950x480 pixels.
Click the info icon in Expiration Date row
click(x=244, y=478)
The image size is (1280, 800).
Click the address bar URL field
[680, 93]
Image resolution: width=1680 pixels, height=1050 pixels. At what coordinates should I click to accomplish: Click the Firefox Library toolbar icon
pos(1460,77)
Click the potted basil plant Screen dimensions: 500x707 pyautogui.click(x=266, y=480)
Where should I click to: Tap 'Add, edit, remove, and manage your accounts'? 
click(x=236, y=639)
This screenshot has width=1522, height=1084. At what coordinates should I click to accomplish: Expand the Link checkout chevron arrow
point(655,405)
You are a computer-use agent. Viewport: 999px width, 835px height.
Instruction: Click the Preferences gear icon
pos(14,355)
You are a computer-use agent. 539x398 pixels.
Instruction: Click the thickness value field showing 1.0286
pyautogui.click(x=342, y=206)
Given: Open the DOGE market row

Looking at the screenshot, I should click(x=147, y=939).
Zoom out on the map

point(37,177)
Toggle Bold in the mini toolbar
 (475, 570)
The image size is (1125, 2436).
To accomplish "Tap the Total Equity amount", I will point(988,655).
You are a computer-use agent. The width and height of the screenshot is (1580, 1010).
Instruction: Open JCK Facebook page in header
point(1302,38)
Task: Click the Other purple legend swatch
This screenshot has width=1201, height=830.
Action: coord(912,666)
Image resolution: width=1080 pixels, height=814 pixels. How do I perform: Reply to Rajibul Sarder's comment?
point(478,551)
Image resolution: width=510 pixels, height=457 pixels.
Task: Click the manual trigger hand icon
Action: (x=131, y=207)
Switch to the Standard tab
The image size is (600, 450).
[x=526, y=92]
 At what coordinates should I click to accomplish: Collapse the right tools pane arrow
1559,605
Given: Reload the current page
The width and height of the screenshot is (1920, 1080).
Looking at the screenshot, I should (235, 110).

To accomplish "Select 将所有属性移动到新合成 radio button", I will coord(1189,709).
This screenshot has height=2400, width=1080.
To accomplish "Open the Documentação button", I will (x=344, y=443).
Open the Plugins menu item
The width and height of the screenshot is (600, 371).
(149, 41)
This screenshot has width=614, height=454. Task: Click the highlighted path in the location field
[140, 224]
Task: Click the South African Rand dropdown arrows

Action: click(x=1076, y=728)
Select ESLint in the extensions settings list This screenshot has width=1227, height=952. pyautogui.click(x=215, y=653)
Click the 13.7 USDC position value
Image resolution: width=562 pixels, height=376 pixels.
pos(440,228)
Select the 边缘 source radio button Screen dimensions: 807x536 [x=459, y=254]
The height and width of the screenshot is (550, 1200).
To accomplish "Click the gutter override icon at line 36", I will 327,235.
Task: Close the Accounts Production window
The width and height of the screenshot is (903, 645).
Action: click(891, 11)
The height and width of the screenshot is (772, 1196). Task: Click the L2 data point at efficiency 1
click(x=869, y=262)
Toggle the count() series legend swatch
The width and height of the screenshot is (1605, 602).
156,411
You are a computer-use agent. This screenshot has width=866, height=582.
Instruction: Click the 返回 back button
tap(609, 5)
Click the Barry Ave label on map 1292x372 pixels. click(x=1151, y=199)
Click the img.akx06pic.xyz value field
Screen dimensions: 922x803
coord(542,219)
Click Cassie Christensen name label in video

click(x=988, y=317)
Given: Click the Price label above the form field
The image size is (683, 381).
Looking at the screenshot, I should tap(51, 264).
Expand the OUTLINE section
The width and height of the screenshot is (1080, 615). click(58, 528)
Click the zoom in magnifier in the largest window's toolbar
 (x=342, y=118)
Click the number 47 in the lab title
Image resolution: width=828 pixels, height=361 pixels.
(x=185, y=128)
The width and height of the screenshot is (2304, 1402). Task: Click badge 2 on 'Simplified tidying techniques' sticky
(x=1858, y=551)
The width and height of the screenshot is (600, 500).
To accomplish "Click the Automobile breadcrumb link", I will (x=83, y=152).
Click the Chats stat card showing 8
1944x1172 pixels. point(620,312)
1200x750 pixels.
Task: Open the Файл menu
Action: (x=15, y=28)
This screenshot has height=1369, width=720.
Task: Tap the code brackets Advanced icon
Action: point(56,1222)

::::

__TASK PROMPT__.
Copy the rows above verbatim, from the line containing "Click the img.akx06pic.xyz value field" through the line containing "will (x=83, y=152).".

__COMPLETED EXERCISE__.
Click the img.akx06pic.xyz value field
Screen dimensions: 922x803
coord(542,219)
Click Cassie Christensen name label in video

click(x=988, y=317)
Given: Click the Price label above the form field
The image size is (683, 381).
Looking at the screenshot, I should tap(51, 264).
Expand the OUTLINE section
The width and height of the screenshot is (1080, 615). click(58, 528)
Click the zoom in magnifier in the largest window's toolbar
 (x=342, y=118)
Click the number 47 in the lab title
Image resolution: width=828 pixels, height=361 pixels.
(x=185, y=128)
The width and height of the screenshot is (2304, 1402). Task: Click badge 2 on 'Simplified tidying techniques' sticky
(x=1858, y=551)
The width and height of the screenshot is (600, 500).
To accomplish "Click the Automobile breadcrumb link", I will (x=83, y=152).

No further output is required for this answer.